Guillermo Fariñas vows to continue protest, even if it kills him.
The most remarkable aspect of Guillermo Fariñas' now-91-day hunger strike is that from the beginning he has demanded nothing for himself. Instead, his protest has been on behalf of some two dozen seriously ill prisoners languishing in the Castro gulag.
They may be forgotten by many in the world, but they have always had Fariñas as their champion.
So it is no surprise that even now, as the families of the prisoners and others wonder how exactly an arrangement between the government and the Catholic Church to improve conditions for some prisoners will be implemented, Fariñas is staying true to his original demand:
The release of the most seriously ill political prisoners.
Anything less, and his hunger strike will go
Fariñas, a psychologist and independent journalist, reaffirmed his intent to continue his protest, as he struggles in a Cuban hospital to recover from a vicious kidney infection brought on by his protest. Since Feb. 24, he hasn't eaten any food or drank any water, his only sustenance being what's running through his veins from an IV.

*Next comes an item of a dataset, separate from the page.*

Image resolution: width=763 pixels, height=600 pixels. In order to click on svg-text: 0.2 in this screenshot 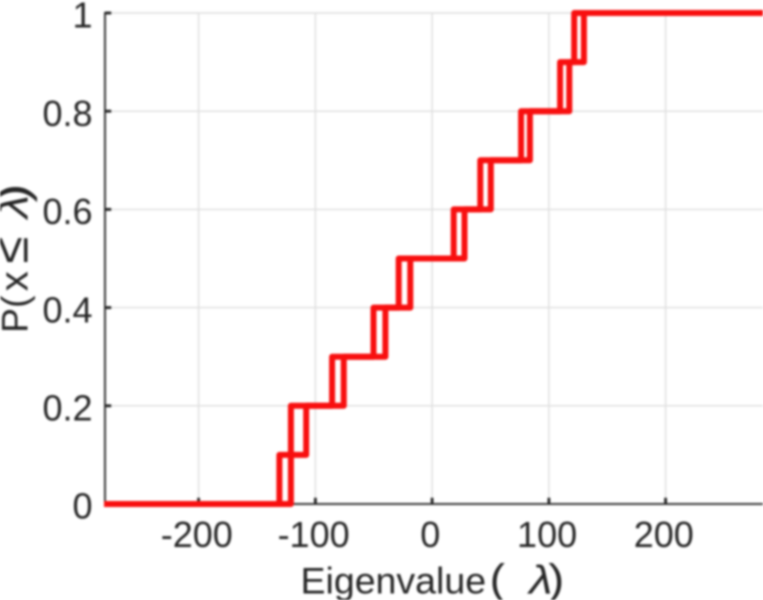, I will do `click(67, 408)`.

Fariñas told Europa Press he will not be satisfied if improved conditions for political prisoners stop with the transfer of some of them to hospitals or to prisons closer to their homes. A Catholic Church official informed Fariñas over this past weekend that the Castro dictatorship had agreed to such moves, starting this week, after talks between Raúl Castro and Cardinal Jaime Ortega.
The fact that Fariñas received such a visit at his hospital bed is testament to what his protest has already accomplished, that it has not been a futile effort, that he is not a man to be ignored.
If the government does not parole the ill prisoners, Fariñas vowed to continue with his hunger strike "because I didn't start this protest for transfers, but to demand the release of prisoners of conscience with health problems."